Material to process:

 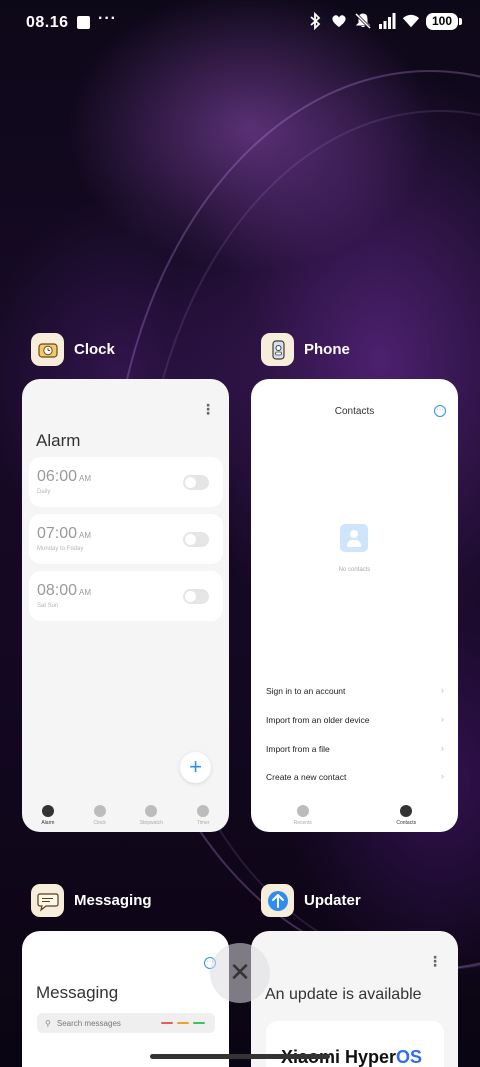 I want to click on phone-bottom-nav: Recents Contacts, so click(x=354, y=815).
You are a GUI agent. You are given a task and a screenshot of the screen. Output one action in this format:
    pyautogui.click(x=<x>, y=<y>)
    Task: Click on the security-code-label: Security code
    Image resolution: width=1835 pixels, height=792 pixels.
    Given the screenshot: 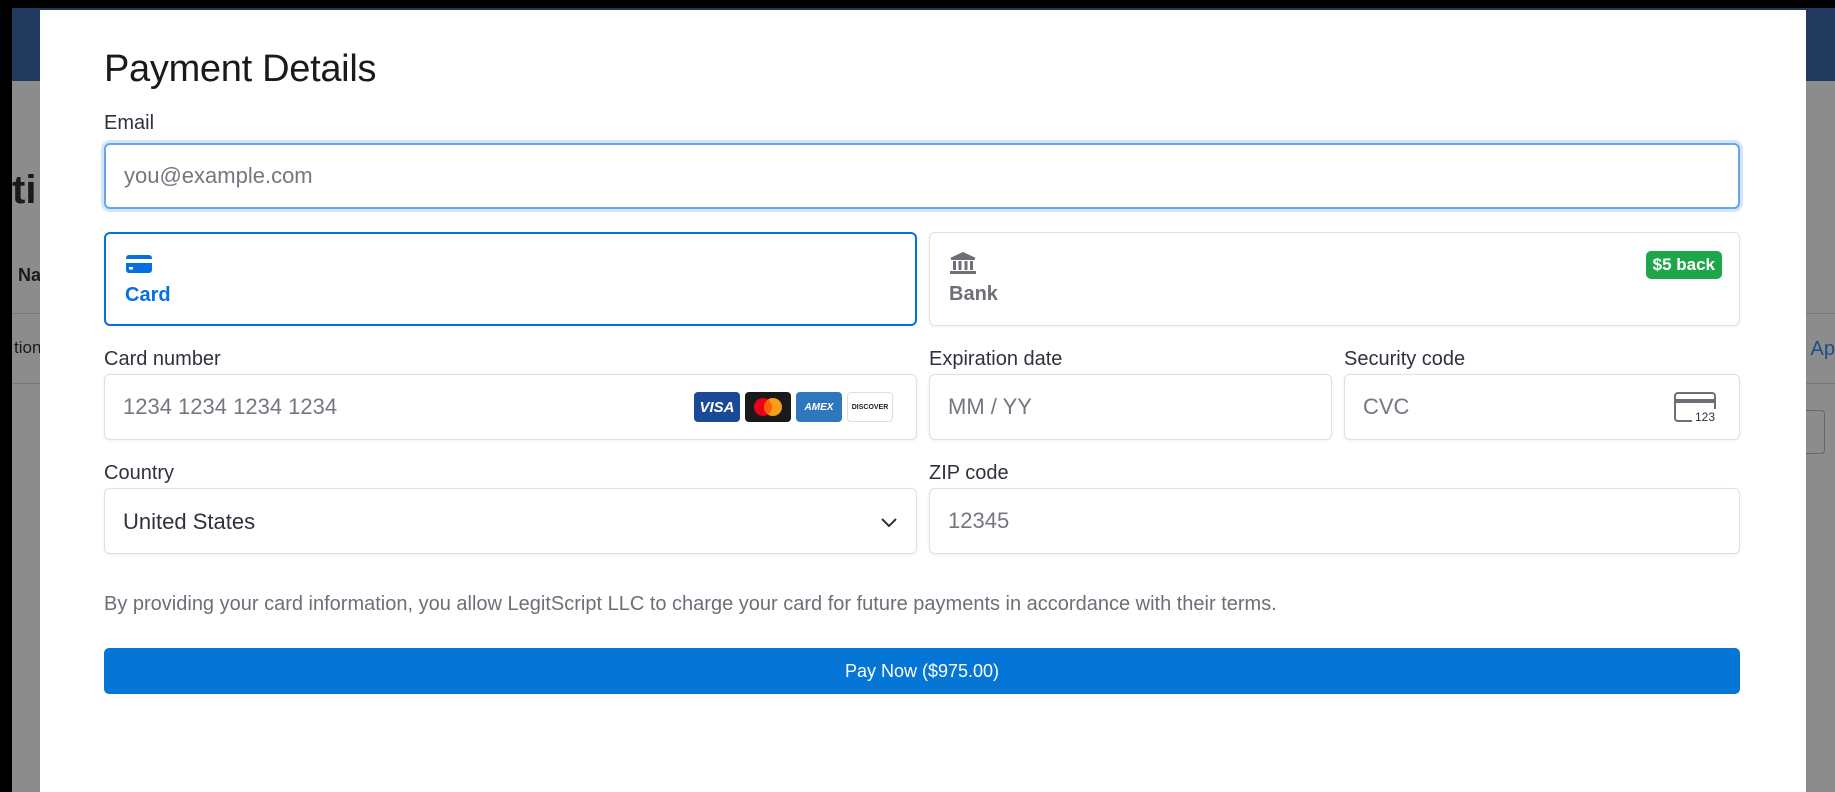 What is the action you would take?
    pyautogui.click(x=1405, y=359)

* * *

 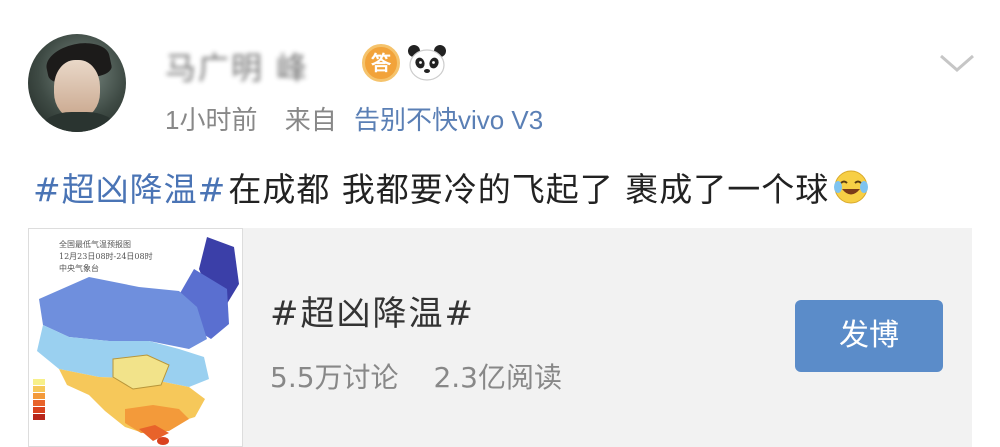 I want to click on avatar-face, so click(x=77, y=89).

Exercise description:
Reproduce the lines from the one with "You are a GUI" through the one with "Image resolution: width=1835", both included, substituting "assistant" for "agent" and leaving everything else unchanged.

Problem solution:
You are a GUI assistant. You are given a task and a screenshot of the screen. Output one action in this format:
    pyautogui.click(x=<x>, y=<y>)
    Task: Click on the security-code-label: Security code
    Image resolution: width=1835 pixels, height=792 pixels.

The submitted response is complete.